## Exercise objective:
Write out, word for word, the part of the records that begins with the line containing "Where should I click to: Jump" and runs through the end of the records. Leave out the pictures.

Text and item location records

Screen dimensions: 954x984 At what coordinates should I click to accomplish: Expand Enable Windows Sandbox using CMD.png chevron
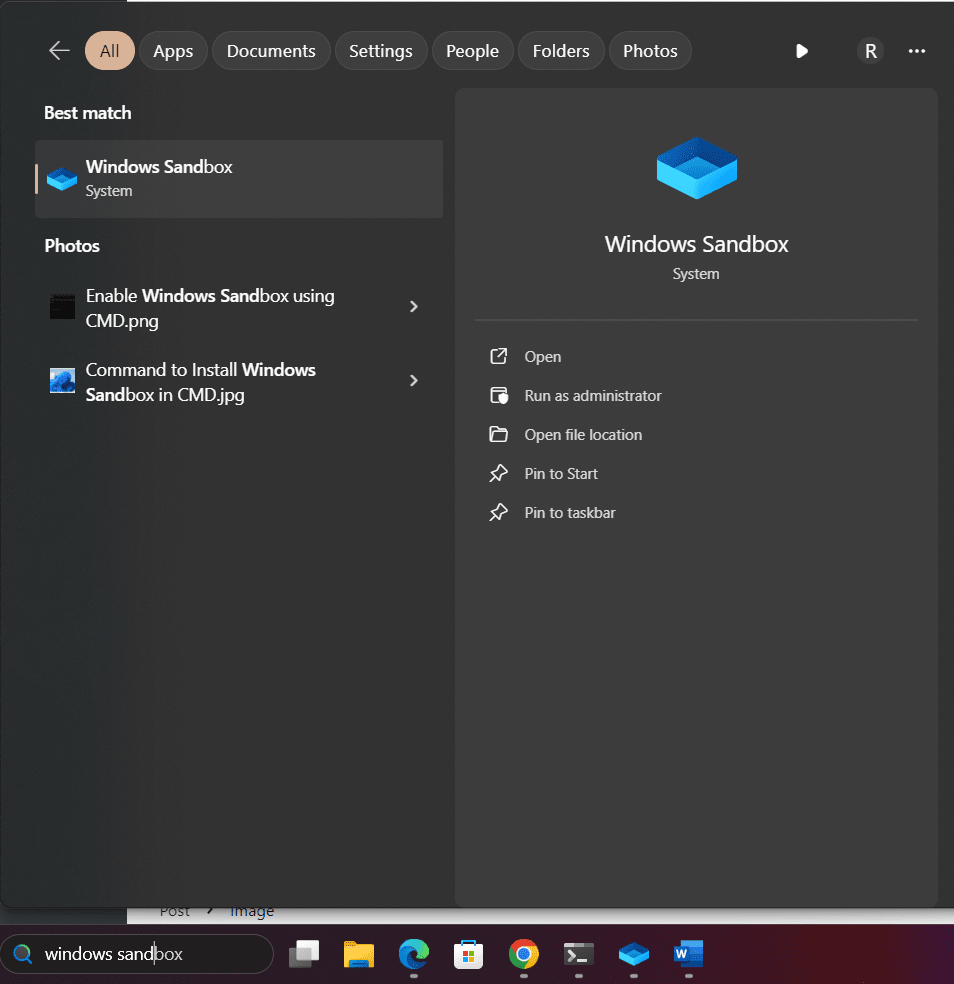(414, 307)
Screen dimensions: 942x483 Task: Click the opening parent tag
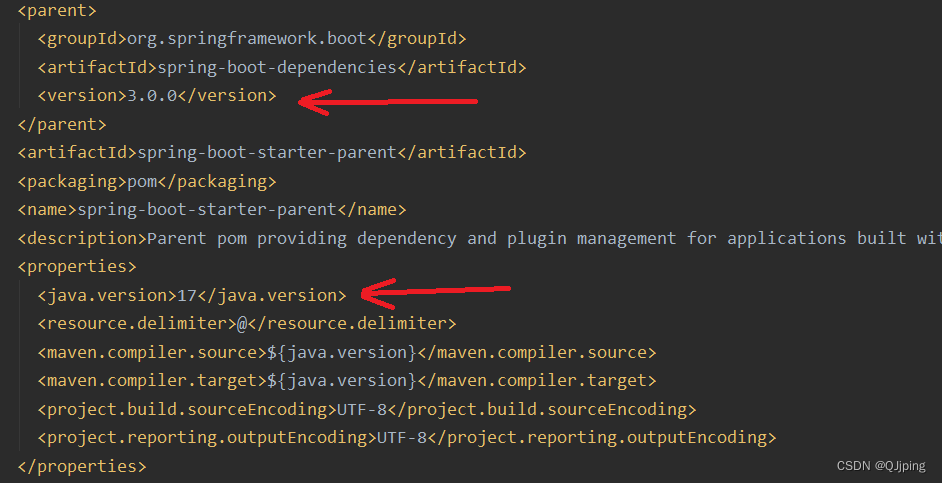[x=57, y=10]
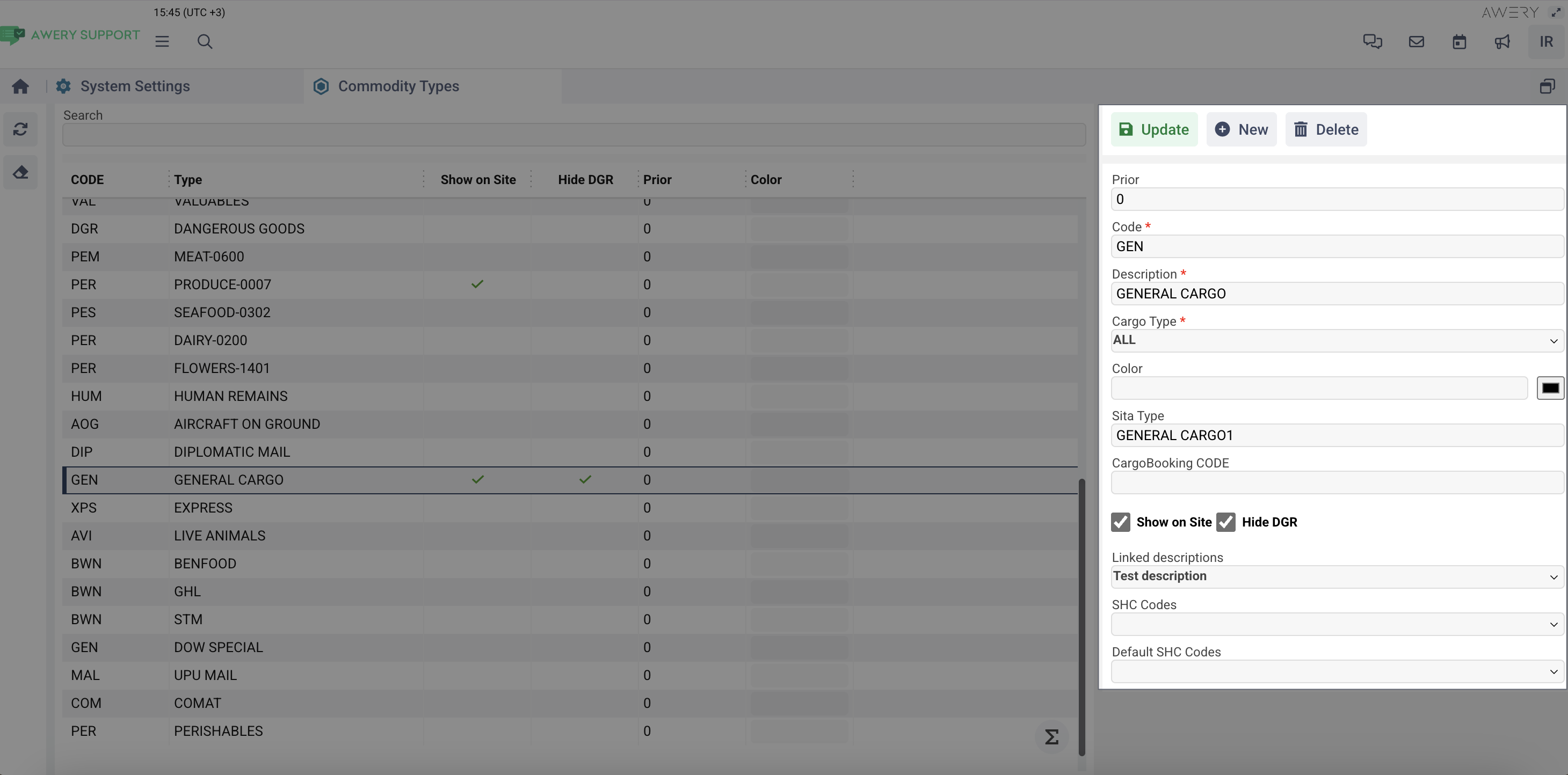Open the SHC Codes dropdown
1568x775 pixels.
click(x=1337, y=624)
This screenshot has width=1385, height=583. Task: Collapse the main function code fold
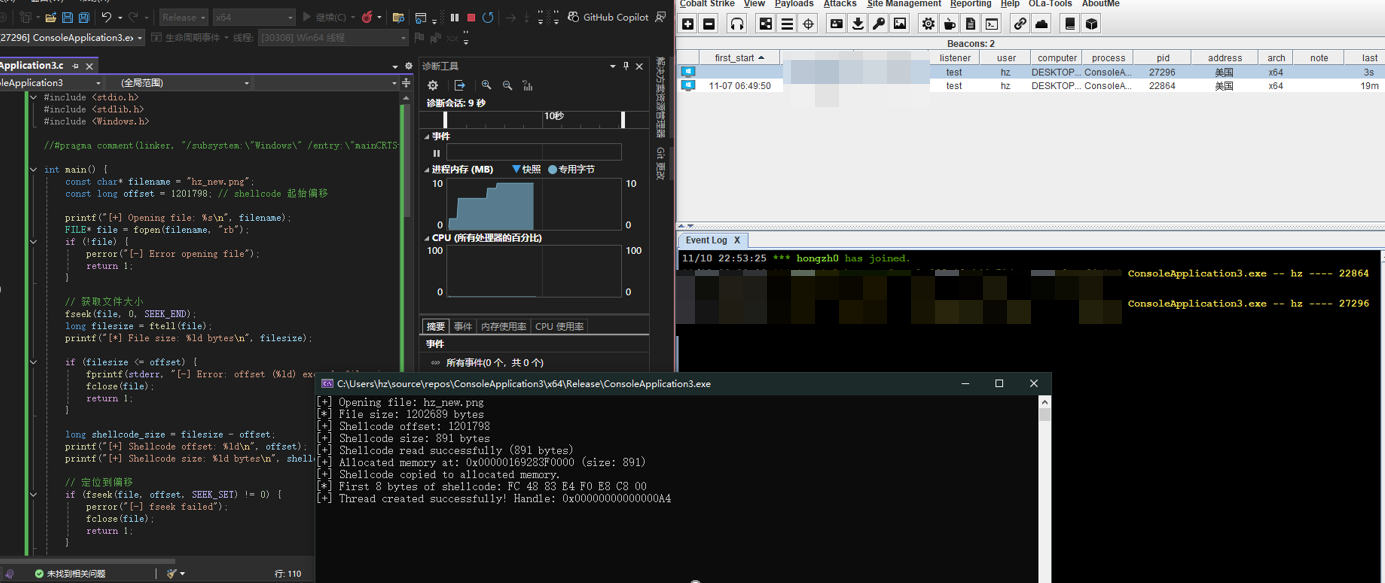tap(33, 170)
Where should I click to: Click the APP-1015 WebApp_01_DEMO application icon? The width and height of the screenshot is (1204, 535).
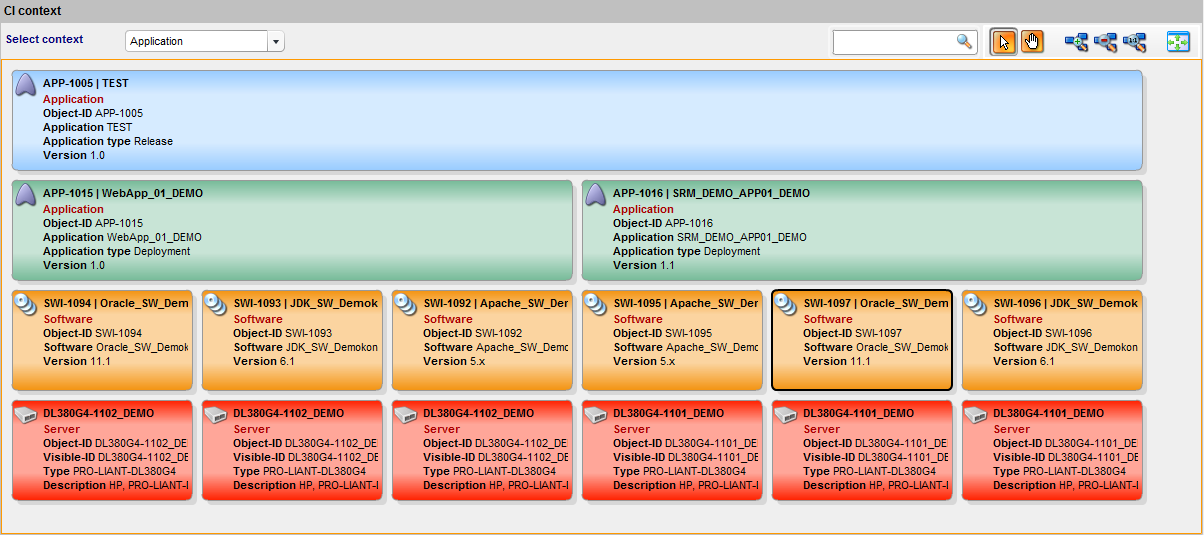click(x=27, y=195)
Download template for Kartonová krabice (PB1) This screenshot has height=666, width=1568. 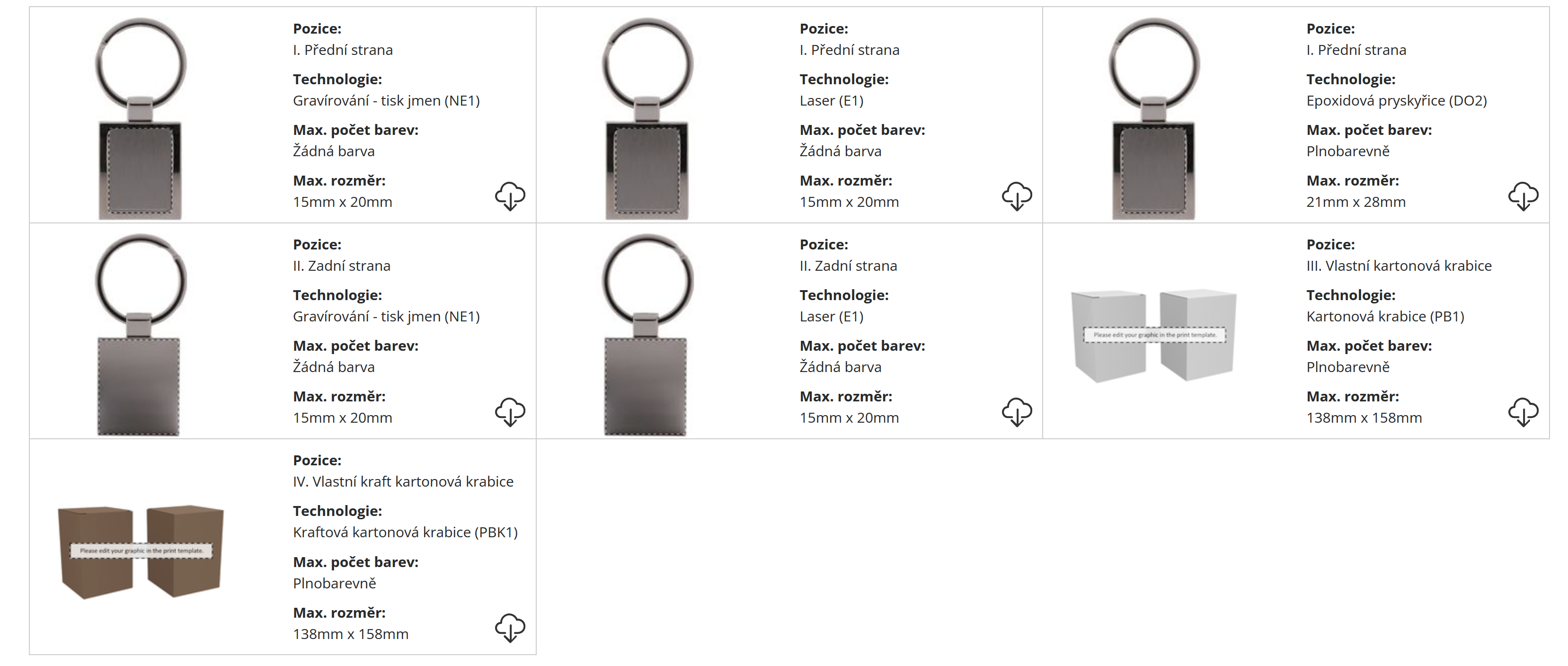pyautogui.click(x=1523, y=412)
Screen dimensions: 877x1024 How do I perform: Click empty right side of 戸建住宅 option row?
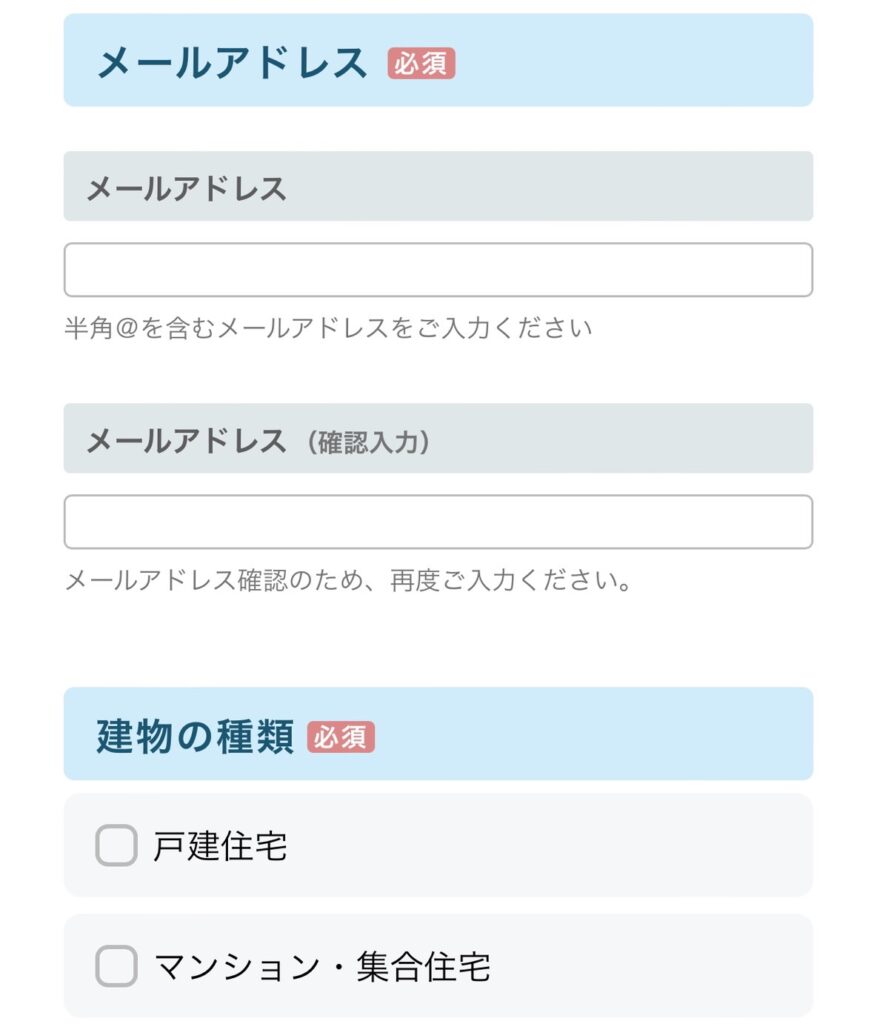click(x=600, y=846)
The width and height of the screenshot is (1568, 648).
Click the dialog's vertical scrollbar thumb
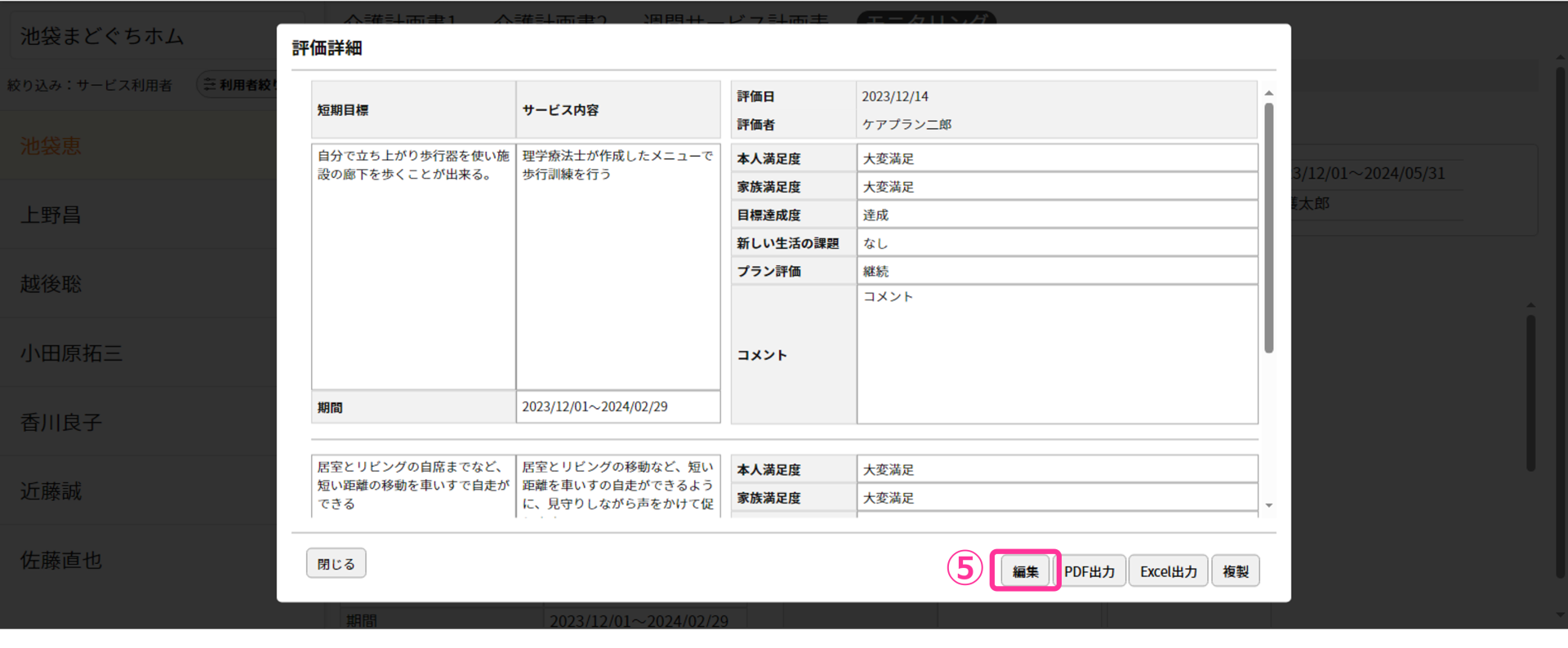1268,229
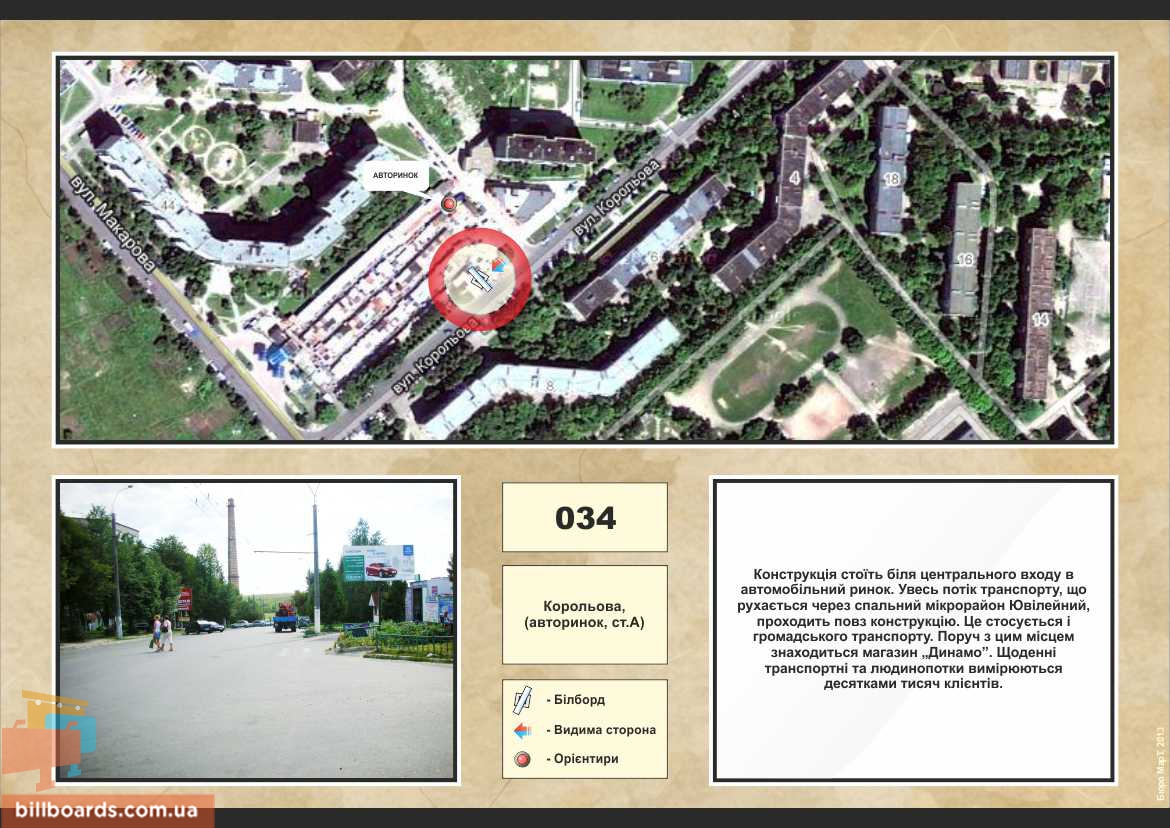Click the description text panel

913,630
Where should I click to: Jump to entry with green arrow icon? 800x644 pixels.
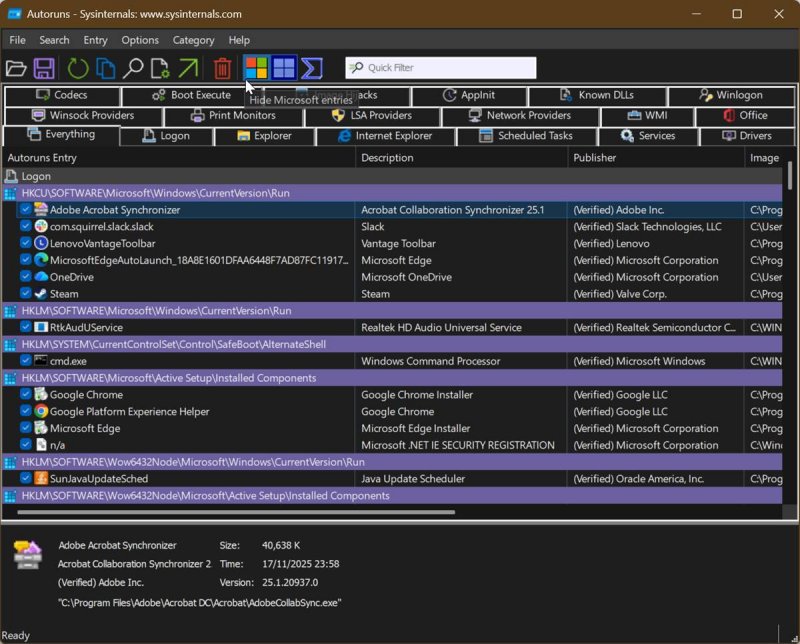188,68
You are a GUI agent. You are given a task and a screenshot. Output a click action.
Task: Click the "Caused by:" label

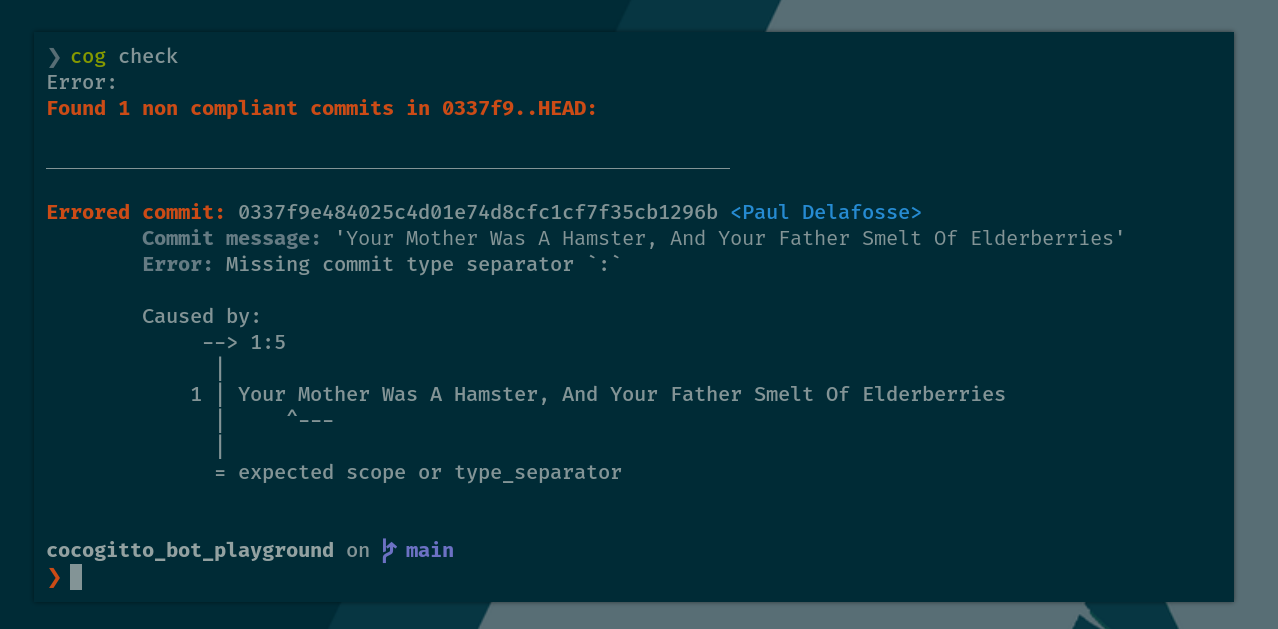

## Written reply:
Where should I click to: Jump to entry with green arrow icon? 800x644 pixels.
188,68
You are a GUI agent. You are given a task and a screenshot. Output a click action.
Task: Click the "Caused by:" label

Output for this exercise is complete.